[START Recorded data]
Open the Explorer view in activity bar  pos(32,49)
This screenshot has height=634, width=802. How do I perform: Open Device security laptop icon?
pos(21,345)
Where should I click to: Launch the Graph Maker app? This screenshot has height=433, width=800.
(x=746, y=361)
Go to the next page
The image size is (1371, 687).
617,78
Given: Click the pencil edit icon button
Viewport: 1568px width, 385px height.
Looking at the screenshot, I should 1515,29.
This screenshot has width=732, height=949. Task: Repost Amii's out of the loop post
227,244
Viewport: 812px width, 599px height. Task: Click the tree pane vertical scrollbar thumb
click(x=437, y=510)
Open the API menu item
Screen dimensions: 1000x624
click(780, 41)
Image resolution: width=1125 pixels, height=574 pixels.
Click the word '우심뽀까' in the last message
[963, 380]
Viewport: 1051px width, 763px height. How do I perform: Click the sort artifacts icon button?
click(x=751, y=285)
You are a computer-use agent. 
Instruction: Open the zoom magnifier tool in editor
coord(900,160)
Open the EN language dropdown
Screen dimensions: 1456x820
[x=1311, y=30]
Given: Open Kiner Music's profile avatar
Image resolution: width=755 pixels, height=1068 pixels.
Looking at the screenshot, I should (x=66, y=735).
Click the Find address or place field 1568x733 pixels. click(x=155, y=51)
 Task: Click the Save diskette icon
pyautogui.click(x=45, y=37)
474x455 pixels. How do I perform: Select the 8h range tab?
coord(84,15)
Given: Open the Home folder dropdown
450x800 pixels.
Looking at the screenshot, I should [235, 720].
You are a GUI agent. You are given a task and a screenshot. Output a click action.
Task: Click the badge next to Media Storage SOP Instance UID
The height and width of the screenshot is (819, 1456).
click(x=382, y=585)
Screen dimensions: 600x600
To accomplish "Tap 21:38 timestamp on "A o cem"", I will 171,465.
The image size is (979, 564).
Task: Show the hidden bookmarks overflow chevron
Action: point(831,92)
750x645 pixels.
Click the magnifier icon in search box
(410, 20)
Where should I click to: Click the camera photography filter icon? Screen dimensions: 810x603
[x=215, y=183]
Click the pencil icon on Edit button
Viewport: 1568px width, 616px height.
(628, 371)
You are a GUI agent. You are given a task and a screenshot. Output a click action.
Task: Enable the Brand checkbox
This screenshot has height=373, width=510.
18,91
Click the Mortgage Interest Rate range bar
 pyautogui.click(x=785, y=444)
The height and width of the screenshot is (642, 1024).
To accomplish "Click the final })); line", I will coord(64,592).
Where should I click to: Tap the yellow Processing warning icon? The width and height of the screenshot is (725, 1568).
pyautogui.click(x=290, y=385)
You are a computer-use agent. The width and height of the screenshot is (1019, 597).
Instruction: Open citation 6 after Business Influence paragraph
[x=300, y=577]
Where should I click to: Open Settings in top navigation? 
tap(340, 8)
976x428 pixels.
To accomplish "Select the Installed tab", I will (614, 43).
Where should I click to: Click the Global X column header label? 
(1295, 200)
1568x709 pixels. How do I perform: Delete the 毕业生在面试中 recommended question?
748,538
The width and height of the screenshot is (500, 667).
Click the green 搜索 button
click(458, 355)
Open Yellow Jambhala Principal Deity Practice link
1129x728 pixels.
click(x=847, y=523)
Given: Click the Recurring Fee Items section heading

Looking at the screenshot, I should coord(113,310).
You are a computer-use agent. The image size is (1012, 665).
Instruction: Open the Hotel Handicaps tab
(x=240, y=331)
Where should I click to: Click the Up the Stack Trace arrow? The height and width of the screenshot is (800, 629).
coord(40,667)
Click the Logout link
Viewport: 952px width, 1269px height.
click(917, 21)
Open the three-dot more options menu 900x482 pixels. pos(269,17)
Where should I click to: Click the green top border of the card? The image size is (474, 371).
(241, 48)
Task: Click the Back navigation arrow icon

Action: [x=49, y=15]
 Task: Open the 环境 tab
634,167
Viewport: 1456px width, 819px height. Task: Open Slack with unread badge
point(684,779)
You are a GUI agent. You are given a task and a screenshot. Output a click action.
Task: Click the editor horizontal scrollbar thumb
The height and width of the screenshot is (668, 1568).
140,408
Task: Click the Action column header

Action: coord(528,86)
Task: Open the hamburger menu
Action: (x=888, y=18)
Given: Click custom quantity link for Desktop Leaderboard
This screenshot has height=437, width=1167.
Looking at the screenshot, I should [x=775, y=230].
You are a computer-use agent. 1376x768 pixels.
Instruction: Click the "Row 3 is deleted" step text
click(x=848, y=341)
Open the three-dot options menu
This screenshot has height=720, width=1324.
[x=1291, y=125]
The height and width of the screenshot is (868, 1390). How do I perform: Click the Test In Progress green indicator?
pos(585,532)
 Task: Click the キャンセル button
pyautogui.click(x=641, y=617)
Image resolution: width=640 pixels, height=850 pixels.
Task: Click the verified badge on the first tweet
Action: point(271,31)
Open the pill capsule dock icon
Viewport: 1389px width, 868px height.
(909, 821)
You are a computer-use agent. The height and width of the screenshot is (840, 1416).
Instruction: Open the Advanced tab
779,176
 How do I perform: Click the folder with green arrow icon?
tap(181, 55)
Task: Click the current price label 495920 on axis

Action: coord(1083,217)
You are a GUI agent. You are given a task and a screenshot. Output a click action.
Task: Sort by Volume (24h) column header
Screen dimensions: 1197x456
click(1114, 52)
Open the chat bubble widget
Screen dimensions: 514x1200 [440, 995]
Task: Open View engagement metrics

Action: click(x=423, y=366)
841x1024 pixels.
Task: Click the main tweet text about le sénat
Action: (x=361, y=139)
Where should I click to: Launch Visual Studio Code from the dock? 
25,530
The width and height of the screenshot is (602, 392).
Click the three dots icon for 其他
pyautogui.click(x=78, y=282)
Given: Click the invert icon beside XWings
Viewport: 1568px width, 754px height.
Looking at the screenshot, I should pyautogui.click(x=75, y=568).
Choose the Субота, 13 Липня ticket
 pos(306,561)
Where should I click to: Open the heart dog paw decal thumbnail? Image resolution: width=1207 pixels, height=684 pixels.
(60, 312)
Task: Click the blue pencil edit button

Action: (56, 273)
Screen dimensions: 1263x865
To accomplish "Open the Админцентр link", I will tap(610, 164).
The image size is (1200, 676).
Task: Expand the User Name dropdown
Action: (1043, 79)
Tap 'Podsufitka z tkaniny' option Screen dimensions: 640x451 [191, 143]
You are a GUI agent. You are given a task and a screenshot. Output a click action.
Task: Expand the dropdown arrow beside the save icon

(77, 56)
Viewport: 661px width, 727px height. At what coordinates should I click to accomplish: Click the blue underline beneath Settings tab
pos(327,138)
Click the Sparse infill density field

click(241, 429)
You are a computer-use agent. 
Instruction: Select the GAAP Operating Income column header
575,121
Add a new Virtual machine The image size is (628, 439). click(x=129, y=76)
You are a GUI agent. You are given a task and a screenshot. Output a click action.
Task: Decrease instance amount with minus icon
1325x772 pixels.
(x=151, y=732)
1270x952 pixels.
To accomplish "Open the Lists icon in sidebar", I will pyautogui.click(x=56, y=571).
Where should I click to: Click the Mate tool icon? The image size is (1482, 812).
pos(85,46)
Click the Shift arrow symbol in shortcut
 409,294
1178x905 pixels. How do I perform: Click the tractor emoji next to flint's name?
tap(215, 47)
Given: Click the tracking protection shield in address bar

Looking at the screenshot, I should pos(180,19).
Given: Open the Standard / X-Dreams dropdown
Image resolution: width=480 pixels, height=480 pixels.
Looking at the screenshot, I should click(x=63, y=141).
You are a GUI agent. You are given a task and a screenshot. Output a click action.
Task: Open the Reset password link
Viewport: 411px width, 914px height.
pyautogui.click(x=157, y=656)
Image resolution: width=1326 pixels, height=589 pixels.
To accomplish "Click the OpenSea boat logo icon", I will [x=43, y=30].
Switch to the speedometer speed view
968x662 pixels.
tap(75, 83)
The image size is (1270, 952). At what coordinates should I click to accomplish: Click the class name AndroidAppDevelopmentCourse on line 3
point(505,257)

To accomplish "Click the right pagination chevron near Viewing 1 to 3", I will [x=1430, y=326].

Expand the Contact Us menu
[END Recorded data]
- _Your instructions_
Put the lines of the records above into a JSON list of strings, one string per line with blank lines left out, starting with the line that contains "Viewport: 812px width, 599px" and going on through the line that contains "Looking at the screenshot, I should [235, 720].".

- _Exercise response_
[
  "Viewport: 812px width, 599px height. Task: Click the tree pane vertical scrollbar thumb",
  "click(x=437, y=510)",
  "Open the API menu item",
  "Screen dimensions: 1000x624",
  "click(780, 41)",
  "Image resolution: width=1125 pixels, height=574 pixels.",
  "Click the word '우심뽀까' in the last message",
  "[963, 380]",
  "Viewport: 1051px width, 763px height. How do I perform: Click the sort artifacts icon button?",
  "click(x=751, y=285)",
  "You are a computer-use agent. ",
  "Instruction: Open the zoom magnifier tool in editor",
  "coord(900,160)",
  "Open the EN language dropdown",
  "Screen dimensions: 1456x820",
  "[x=1311, y=30]",
  "Given: Open Kiner Music's profile avatar",
  "Image resolution: width=755 pixels, height=1068 pixels.",
  "Looking at the screenshot, I should (x=66, y=735).",
  "Click the Find address or place field 1568x733 pixels. click(x=155, y=51)",
  " Task: Click the Save diskette icon",
  "pyautogui.click(x=45, y=37)",
  "474x455 pixels. How do I perform: Select the 8h range tab?",
  "coord(84,15)",
  "Given: Open the Home folder dropdown",
  "450x800 pixels.",
  "Looking at the screenshot, I should [235, 720]."
]